Jäger des verlorenen Schatzes
Die Wer ihn lange genug sucht, wird ihn finden. Aber nur derjenige, der seine Botschaft zu übersetzen und seine Schönheit zu erkennen vermag, wird seine ewige Kraft spüren und gänzlich erleuchtet. Die Rede ist vom Northern Soul. Zu finden war er in diesem Frühling zum Beispiel beim "Soul Shakers Weekender" in Bamberg...
„Niemals!“, ruft DJ Marc Forrest und blickt erschrocken von seinen Turntables auf, während er hunderte von Tanzwütigen mit Tunes füttert. „Bootlegs sind ein absolutes No-Go! Ich spiele ausschließlich originale 7-Inch.“ Eingeloggt. Nur Originale. Eintrag ins Vokabelheft: 7-Inch. Die kleinen Platten aus schwarzem Vinyl mit den empfindlichen Rillen drin, die man mit 45 Touren abspielen muss – das Medium für Popmusik in den Sechzigern. Als Marc in seinen Kopfhörer hineinlauscht und den nächsten Song anschiebt, hüpfen auf dem Parkett vor ihm die Koteletten. In atemberaubender modischer Artenvielfalt kreiseln 3-Knopf-Anzüge um hochgebundene Kleider, tummeln sich Krawattennadeln mit Bowlingshirts, werden Hosenträger von Nick-Knatterton-Mützen umgarnt und amüsieren sich Tollen mit Mofahelmfrisuren. „Die Leute kommen teilweise aus Spanien und Portugal, weil sie wissen, dass ein bestimmter DJ eine ganz seltene Platte aufgestöbert hat und sie diese hier zu hören bekommen“, legt Marc nach. Sekunde. Sechziger o.k., 7-lnch o.k., aber Portugal? „Vergiss, was du bisher über Partys gelernt hast. Bei unseren Soul-Weekendern haben wir es mit einem extrem anspruchsvollen, detailverliebten Szenepublikum zu tun. Die Leute hören es, wenn man Kopien spielt, wegen des Qualitätsverlusts. Verstehst du?“
Nö. Was bitte veranlasst einen Menschen, 4.000 Kilometer von Portugal zu einer Party nach Bamberg zu fahren, um ein drei Minuten langes Stück Musik zu hören? Liebe nimmt bizarre Formen an, das weiß man. Liebe besetzt Menschen. Sie bewohnt, sensibilisiert und motorisiert sie. Sie gibt ihrem Leben einen Sinn. Die besagten Wesen mit den unüblichen Reisegewohnheiten stellen unmissverständlich klar: Die Wirkung eines solchen Soul-Songs, seiner Töne, Worte und Rhythmen ist eine fahrlässig unterschätzte Form von Liebe, deren Macht die meisten erst noch erkennen und erfahren müssen.
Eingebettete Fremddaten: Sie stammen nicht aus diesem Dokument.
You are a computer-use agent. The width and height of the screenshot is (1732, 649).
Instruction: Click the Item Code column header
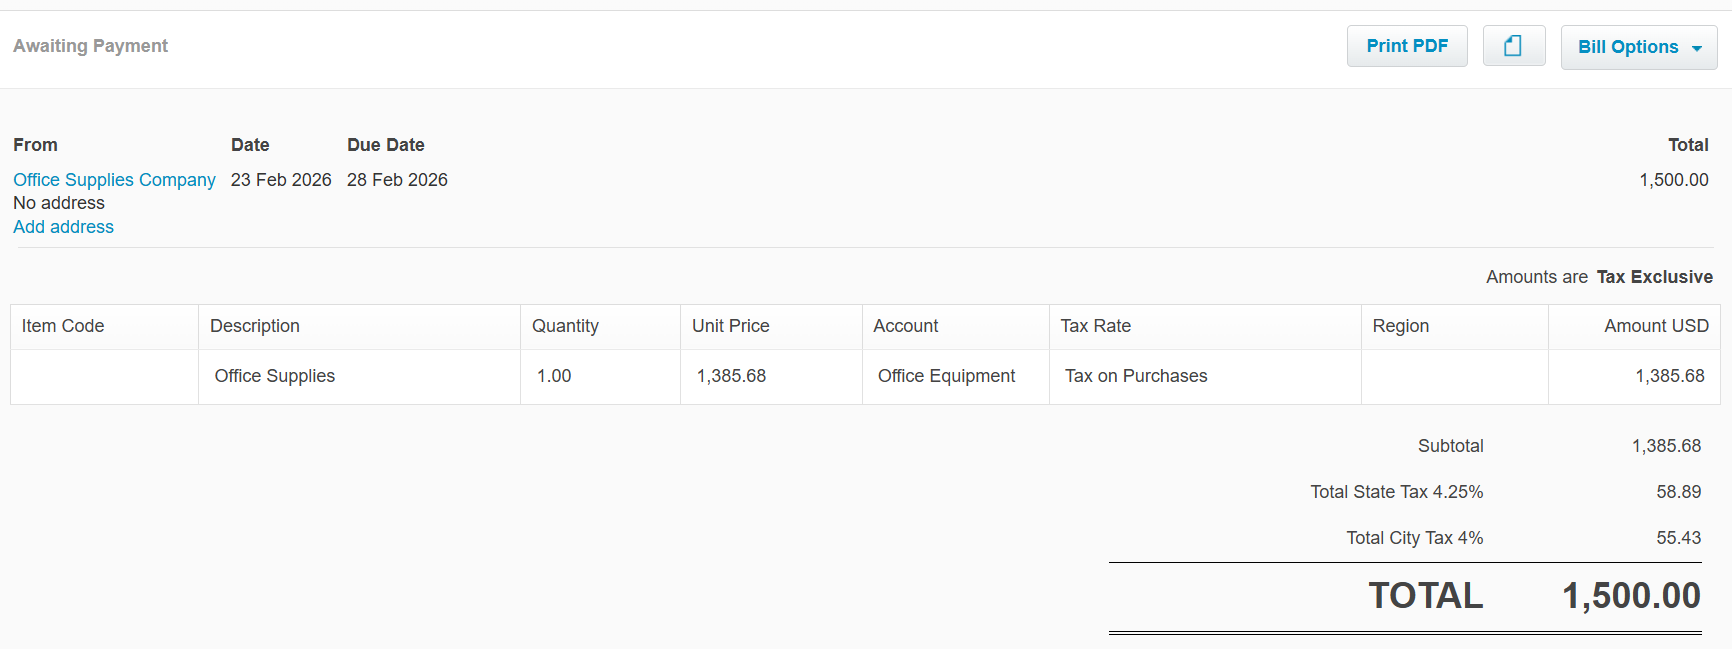pyautogui.click(x=63, y=326)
Eben jene Erdenbewohner, die Soulies, sind hier bereits angekommen. Haben ihre Hörgewohnheiten hinterfragt und ihren Geschmack renoviert. Ein Refugium gesucht und eine Familie gefunden. Und jede Menge Antworten. All dies in einer seit über 30 Jahren lebendigen, sich laufend selbst aktualisierenden Subkultur. Die Wertschätzung gegenüber seltener, gehaltvoller, tief schwarzer Musik scheint an keinem Ort der weißen Welt ausgeprägter und reflektierter als hier: im Rare Soul.
Rare Soul macht sich rar
Damals, zu eben jener Zeit der 7-Inch-Single in den Sechzigern, dominieren amerikanische Super-Schwergewichte wie Wilson Pickett („Land Of 1.000 Dances“), Ray Charles („Hit The Road, Jack“) und Otis Redding („Mr. Pitiful“) den Soul-Markt. Die großen Plattenfirmen heißen Atlantic (New York), Stax (Memphis) und Motown (Detroit), ringen um die Vorherrschaft in dieser Ära und prägen deren Klangästhetik und -landschaft maßgebend. Bis heute ist etwa der Begriff „Motown-Sound“ fester Bestandteil des Spickzettels eines jeden Musikproduzenten, bringt er doch die Mischung urbaner Beats mit herzblutigen Stimmen und fitzelig verhallten Gitarren auf den Punkt. Das Spannende: Parallel zu jenen kommerziellen Genre-Kolossen versuchen damals auch kleine Labels ihr Glück, jedoch – und hier wird der Rare Soul zum ersten Mal definiert – mit bedeutend geringeren Budgets für Produktion und Marketing. Kaum eine ihrer Platten klettert in die Charts, viele werden gar von vornherein in sehr überschaubaren Stückzahlen angefertigt oder lediglich zu Promotionzwecken produziert und bald wieder verworfen. Musikalisch fehlt dem Rare Soul nichts, was ihm der Mainstream voraus hätte. Im Gegenteil: Seine Produktionen bieten viel emotionale Tiefe bei enormem Potenzial an Melodien und Tanzbarkeit, während sich ihr Sound nicht auf die breite Masse und das Radio ausrichtet, sondern sich seine Rauheit und Urbelassenheit bewahrt. Oder besser: bewahren muss.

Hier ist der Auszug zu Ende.